Picturing the brunette, her reaction. And the others’ glazed, sheeplike gazes as they looked at the corpse far below. Shaw asked, “The people Adam called to get you? Did he mention who they were?”
“I don’t remember if he did. I didn’t pay much attention when he was on the phone.” Erick’s lips tightened. “I’m going to go to jail, aren’t I?” He wiped his eyes again.
Colter Shaw had once thought of practicing law. When the family, for their own safety, abandoned the San Francisco Bay Area for eastern California, his father had carted along hundreds of books, many of them legal volumes. As a boy, Colter devoured them. He liked casebooks in particular, the compilations of trial decisions, many of which read like short stories.
From his knowledge of criminal law, Shaw knew Erick was in trouble, certainly, even if his story was true. At a minimum: flight, obstruction of justice, aiding and abetting, but he’d have a good chance of acquittal or a suspended sentence. His prints would not be on the Smith & Wesson. The police might find the janitor’s gun and could locate the bullets in the ground near where Adam and Erick had been. Under interrogation, the janitor—if he lived—or the lay preacher might recant their account and tell the truth. There might be witnesses supporting Erick’s story.
Shaw said, “You’ll have your day in court.”
“Lawyers’re expensive, aren’t they?”
“Good ones are.”
This discouraged him. He asked, “How far to home?”
“An hour, little under.”
“I’m going to sleep, I think.”
“Are the restraints too tight?”
“No.”
“I have to leave them on.”
“Sure.” The young man closed his eyes.
Shaw pulled his phone out of his pocket and, hesitating only a moment, placed a call.
“Hello.”
“Is this Stan Harper?”
“Yeah. Help you?”
“It’s Colter Shaw. I talked to you earlier about your son.”
“I remember.”
Shaw had had these conversations several times in his career. There was no way to buffer them. “Mr. Harper … I’m sorry to have to tell you that Adam died an hour ago.”
No response.
“He took his own life.”
“What?” A gasp.
“I was going to bring him and Erick in to surrender to the police.”

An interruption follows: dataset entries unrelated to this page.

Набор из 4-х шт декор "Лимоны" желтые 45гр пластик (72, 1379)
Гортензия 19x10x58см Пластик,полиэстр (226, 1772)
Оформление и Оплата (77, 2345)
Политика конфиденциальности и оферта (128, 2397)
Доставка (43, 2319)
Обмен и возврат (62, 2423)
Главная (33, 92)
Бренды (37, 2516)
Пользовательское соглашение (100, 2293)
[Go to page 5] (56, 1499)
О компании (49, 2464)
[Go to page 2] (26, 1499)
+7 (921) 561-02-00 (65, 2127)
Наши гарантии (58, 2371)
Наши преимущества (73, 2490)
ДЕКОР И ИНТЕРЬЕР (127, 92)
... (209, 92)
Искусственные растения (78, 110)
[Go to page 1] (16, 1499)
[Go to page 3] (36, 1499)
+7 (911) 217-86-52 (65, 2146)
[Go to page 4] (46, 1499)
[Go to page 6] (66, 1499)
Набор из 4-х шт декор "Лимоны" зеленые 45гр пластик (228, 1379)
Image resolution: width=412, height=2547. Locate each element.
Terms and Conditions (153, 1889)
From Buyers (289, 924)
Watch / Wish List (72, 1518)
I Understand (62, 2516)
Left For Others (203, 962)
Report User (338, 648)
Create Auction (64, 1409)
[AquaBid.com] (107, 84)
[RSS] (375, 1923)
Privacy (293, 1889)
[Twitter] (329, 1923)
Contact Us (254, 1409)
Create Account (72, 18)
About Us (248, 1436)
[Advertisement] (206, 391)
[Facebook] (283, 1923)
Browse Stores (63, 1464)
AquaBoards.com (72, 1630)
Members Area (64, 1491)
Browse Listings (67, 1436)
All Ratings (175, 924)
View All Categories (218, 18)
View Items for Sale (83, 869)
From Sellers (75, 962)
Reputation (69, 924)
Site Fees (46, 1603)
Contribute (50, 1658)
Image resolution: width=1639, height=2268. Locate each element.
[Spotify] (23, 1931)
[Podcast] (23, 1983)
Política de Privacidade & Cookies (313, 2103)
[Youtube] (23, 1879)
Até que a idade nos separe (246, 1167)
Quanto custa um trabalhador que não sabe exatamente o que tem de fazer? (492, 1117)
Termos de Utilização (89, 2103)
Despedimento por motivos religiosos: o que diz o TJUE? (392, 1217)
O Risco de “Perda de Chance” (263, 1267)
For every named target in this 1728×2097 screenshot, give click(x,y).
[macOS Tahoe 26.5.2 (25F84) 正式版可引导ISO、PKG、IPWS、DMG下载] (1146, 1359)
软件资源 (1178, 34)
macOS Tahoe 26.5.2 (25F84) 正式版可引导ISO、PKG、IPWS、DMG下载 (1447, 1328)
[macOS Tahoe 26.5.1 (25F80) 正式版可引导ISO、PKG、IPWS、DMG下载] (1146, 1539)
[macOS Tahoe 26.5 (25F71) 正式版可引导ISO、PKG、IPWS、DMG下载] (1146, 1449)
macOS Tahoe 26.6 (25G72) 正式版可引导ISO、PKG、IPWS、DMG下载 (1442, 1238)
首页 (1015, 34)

“But you said …” The voice faded.
“I know I did. I’m sorry.”
I want to get Adam back safe …
“Did he shoot himself?” Perhaps the thought of a son using his father’s own weapon to end his life was unbearable.
“No, he jumped off a cliff.”
“Jumped?” The voice said he didn’t understand.
“The police will be in touch so you can make arrangements.” When the man said nothing more, Shaw continued, “Mr. Harper, I’ve been speaking to Erick Young. It’s possible they were both innocent.”
“They didn’t burn the cross, didn’t shoot anybody?”
“Adam fired, yes, but it might have been self-defense.”
“So he would have gotten off?”
“Seems likely, or been convicted on minor charges.”
“Then why did my son kill himself?”
“I don’t know the answer to that.”
Silence rolled up. Through the phone Shaw could hear a ship’s horn, the caw of an angry seagull.
“Mr. Harper?”
Five more seconds of silence, then the man disconnected.
Y ou ever feel that way, Mr. Shaw …
As he drove, Shaw silently responded to Erick Young: More often than that, actually.
Colter Shaw and Erick Young shared this in common: mourning for their brothers. Dead, in Erick’s case. As for Shaw’s, Russell was long gone, though dead or alive, Shaw had no clue.
Ashton and Mary Dove’s three children assumed very different personalities. Their daughter, Dorion, the youngest, was the clever one. Colter was the restless one. Russell, the oldest, was the reclusive one.
Ashton Shaw died years ago—ironically, just like Adam Harper, tumbling from a cliff in a foreboding place known as Echo Ridge. That death, however, had decidedly not been a suicide. Not long after their father’s funeral, Russell had disappeared. Colter Shaw made a living by finding people, and he was good at this profession. Yet Russell had managed to elude him since that day. Neither Mary Dove nor Dorion had had any contact with son or brother in all those years either.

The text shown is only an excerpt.